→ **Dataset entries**
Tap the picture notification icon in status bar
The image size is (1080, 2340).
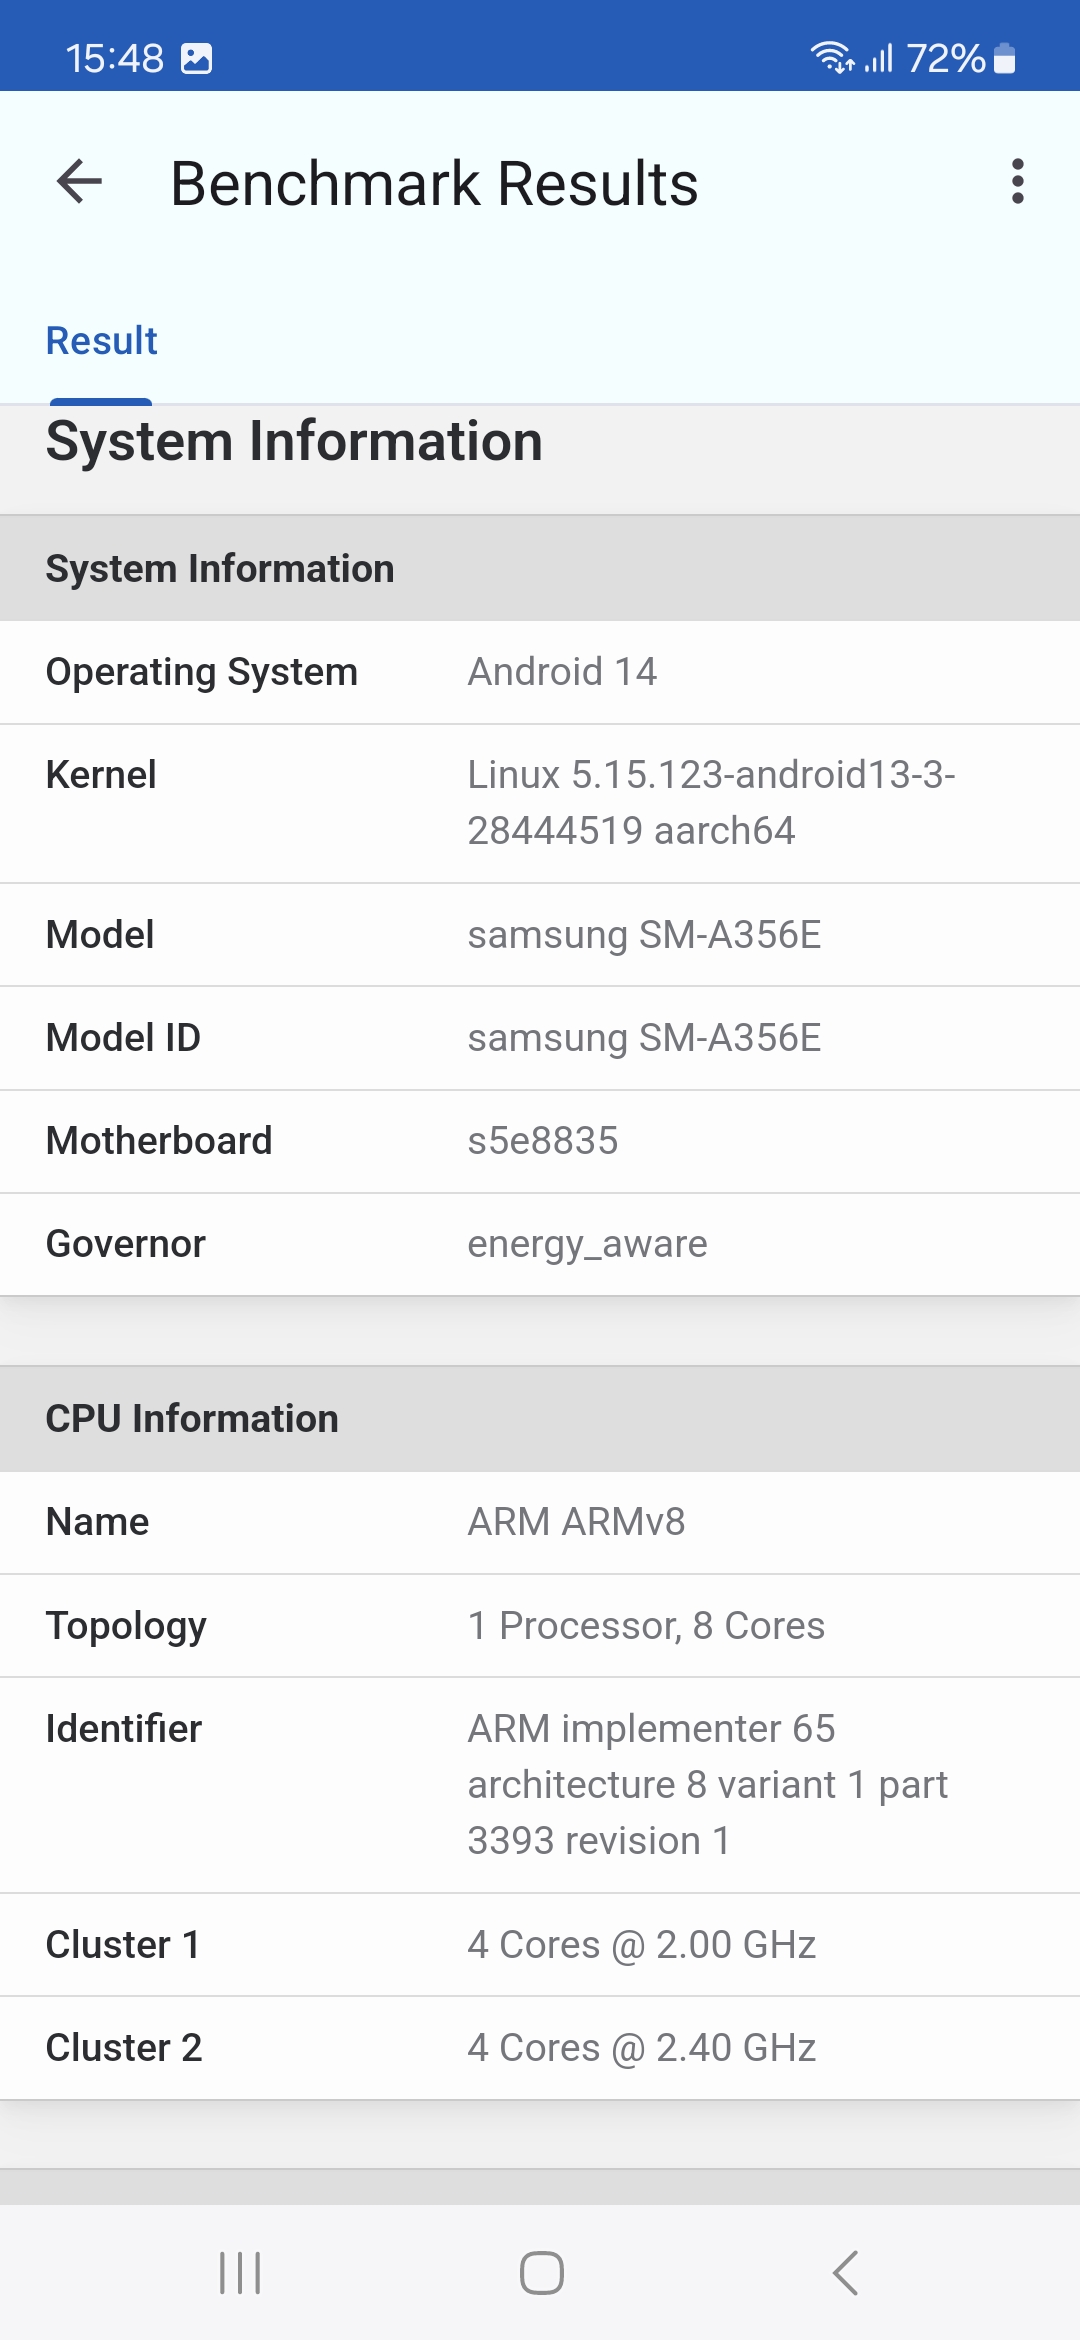197,59
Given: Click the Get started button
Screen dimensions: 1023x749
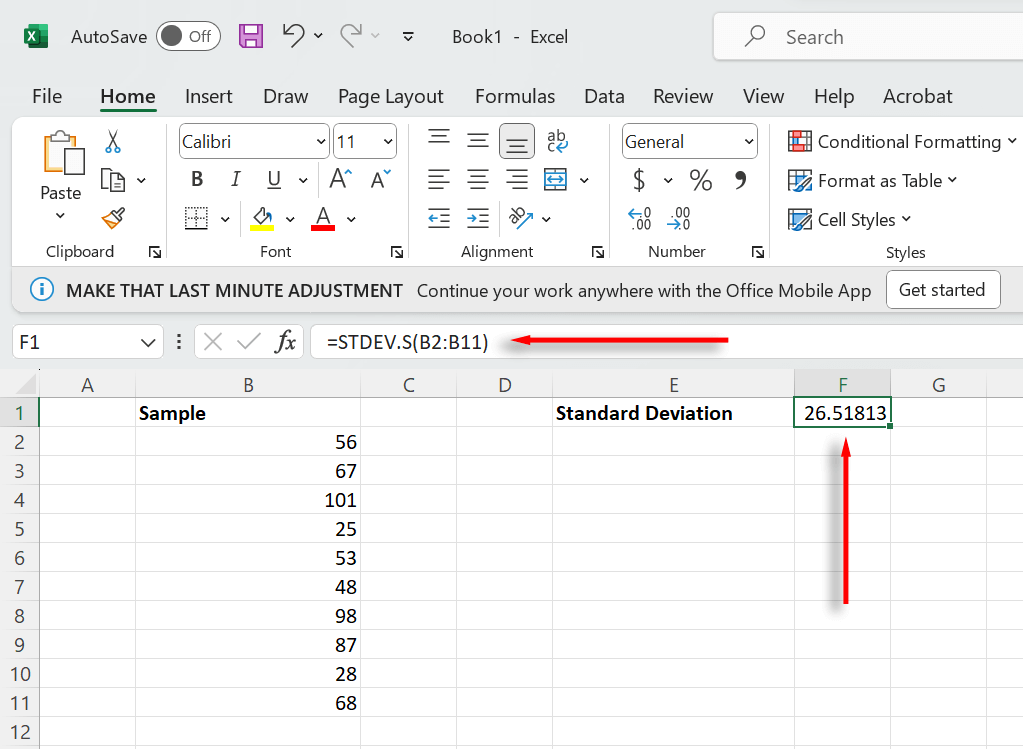Looking at the screenshot, I should (942, 290).
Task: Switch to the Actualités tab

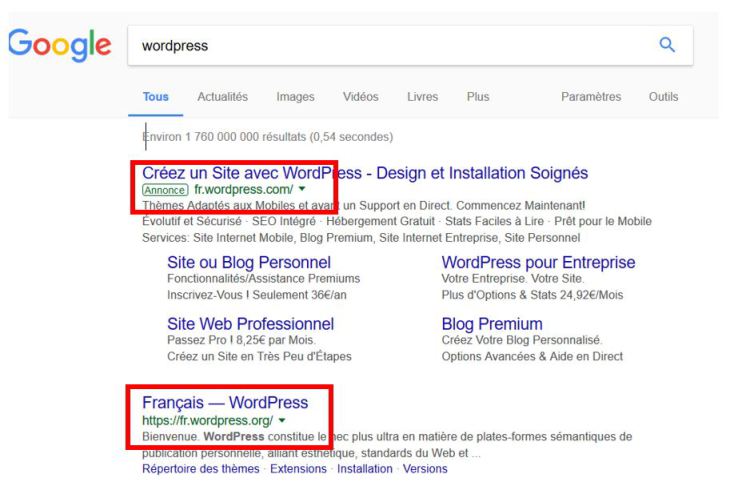Action: pyautogui.click(x=223, y=97)
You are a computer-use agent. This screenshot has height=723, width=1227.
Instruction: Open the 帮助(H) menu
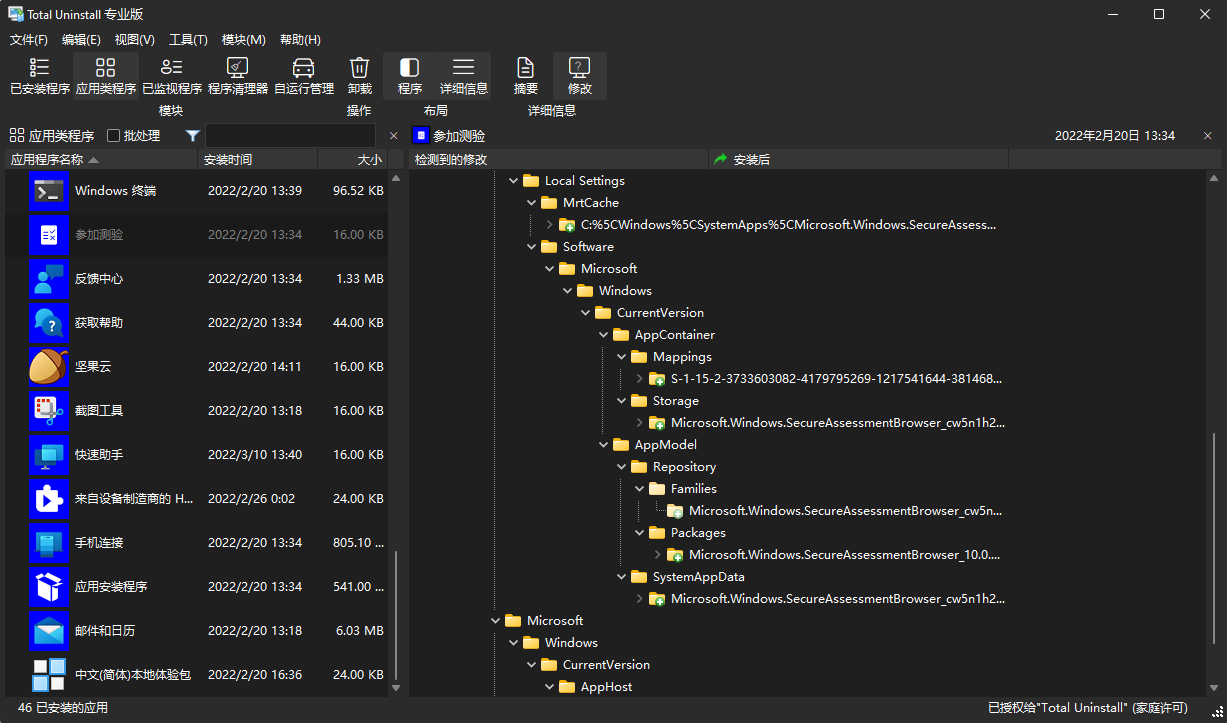[300, 40]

→ **Task to carry out**
Find the line containing "Screen dimensions: 1023x749" in the records above and restate it, and each line after it through the end, word for word, dropping the pictures.

→ **Your solution**
Screen dimensions: 1023x749
Looking at the screenshot, I should (942, 290).
Task: Switch to the Actualités tab

Action: pyautogui.click(x=223, y=97)
You are a computer-use agent. This screenshot has height=723, width=1227.
Instruction: Open the 帮助(H) menu
[300, 40]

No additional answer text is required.